The filing requests permission to market index-based funds with either a straight 100 percent long/100 percent short approach or with 130/30 strategies. Any such funds launched that target foreign securities will do so using depositary receipts—as long as they are liquid enough, the filing said.
The filing speaks to the flexibility of the ETF wrapper and to the hotbed of innovation that the ETF industry has become. Advisors and investors, more and more, are coming to expect previously inaccessible strategies to become available—all in relatively inexpensive packages that can be traded intraday on exchanges.
Deutsche is also seeking permission to create its own indexes on the long/short funds, making the company part of one of the more interesting trends in the world of ETFs and indexing of the past few years. Firms like WisdomTree and IndexIQ pioneered so-called affiliated indexes, but it has begun to spread and now includes newcomers such as Northern Trust’s ETF unit, FlexShares.

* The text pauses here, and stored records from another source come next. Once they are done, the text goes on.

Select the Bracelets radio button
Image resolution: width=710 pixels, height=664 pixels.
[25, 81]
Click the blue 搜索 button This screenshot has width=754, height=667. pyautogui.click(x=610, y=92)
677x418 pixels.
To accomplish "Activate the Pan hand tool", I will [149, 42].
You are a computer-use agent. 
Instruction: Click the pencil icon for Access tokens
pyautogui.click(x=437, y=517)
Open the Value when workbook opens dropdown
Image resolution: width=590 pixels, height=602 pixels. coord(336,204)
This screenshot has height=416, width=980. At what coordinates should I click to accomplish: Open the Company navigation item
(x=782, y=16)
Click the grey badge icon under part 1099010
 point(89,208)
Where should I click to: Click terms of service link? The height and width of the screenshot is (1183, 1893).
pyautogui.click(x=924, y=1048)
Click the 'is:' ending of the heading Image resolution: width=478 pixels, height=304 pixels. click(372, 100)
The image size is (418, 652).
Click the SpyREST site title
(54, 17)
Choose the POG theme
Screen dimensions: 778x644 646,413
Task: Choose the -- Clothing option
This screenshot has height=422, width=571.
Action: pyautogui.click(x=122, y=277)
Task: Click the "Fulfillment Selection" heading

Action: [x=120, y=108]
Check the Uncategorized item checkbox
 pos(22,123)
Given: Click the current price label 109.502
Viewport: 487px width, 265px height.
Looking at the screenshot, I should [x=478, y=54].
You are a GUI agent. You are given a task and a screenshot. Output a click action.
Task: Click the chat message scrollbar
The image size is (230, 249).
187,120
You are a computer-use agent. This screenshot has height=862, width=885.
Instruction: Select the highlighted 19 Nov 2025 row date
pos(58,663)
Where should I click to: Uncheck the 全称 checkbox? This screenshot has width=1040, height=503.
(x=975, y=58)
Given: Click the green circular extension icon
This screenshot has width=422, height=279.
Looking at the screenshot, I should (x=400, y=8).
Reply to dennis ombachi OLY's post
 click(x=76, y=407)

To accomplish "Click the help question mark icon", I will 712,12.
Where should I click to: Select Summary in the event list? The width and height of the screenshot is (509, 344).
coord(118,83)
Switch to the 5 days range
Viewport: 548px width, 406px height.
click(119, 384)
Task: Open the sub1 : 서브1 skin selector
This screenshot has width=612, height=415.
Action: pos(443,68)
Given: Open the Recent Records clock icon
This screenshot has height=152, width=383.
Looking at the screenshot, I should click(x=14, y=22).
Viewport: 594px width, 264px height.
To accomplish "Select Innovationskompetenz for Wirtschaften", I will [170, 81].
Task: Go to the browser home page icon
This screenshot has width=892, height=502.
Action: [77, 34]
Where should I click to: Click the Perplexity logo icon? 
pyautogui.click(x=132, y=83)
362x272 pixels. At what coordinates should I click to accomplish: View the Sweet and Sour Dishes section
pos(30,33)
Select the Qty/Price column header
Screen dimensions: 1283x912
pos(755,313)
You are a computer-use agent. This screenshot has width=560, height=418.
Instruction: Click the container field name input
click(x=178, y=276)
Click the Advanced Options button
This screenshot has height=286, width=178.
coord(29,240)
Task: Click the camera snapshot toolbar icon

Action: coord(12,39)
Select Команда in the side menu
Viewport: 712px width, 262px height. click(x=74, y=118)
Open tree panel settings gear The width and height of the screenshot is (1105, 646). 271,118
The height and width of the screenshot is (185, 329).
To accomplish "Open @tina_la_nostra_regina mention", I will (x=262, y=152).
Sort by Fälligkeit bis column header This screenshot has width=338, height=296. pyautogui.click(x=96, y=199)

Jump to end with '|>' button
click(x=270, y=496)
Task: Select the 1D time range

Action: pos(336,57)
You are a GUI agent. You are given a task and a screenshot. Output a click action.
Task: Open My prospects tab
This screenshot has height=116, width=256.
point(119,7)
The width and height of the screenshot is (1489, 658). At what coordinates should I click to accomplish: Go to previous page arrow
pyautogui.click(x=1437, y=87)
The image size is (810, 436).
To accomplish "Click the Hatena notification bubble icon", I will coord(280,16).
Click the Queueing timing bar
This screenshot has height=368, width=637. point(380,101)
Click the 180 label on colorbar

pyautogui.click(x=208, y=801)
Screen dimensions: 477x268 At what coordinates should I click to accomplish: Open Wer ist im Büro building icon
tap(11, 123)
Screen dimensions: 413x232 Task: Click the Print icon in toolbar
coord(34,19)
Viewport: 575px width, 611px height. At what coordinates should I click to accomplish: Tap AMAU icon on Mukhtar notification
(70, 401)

Additionally, Deutsche is seeking to package some of the funds in a “master feeder” structure, which means, among other things, that each master fund would also operate as a traditional mutual fund, the filing said. The master feeder structure recalls the way Vanguard entered the ETF market; namely, by making its exchange-traded funds separate share classes of its open end mutual funds.
Deutsche Bank, as noted, now has 12 U.S.-listed ETFs, with total assets of $421 million, according to IndexUniverse’s latest ETF League Table . Crucially, however, that $421 million figure massively understates the company’s U.S. assets under management.
After all, the firm sponsors the “PowerShares DB” families of ETFs and ETNs, which make up a big chuck of PowerShares’ assets. As an example, the $6.4 billion PowerShares DB Commodity Tracking Fund (DBC) can fairly be counted as Deutsche assets, though Invesco PowerShares does play a hugely important role in marketing the “PowerShares DB” brand in the United States.
ALPS Distributors’ name was also on the filing, suggesting that the Denver-based company will be responsible for marketing the funds. ALPS is also the sponsor of 11 of its own ETFs, with total assets of more than $7 billion.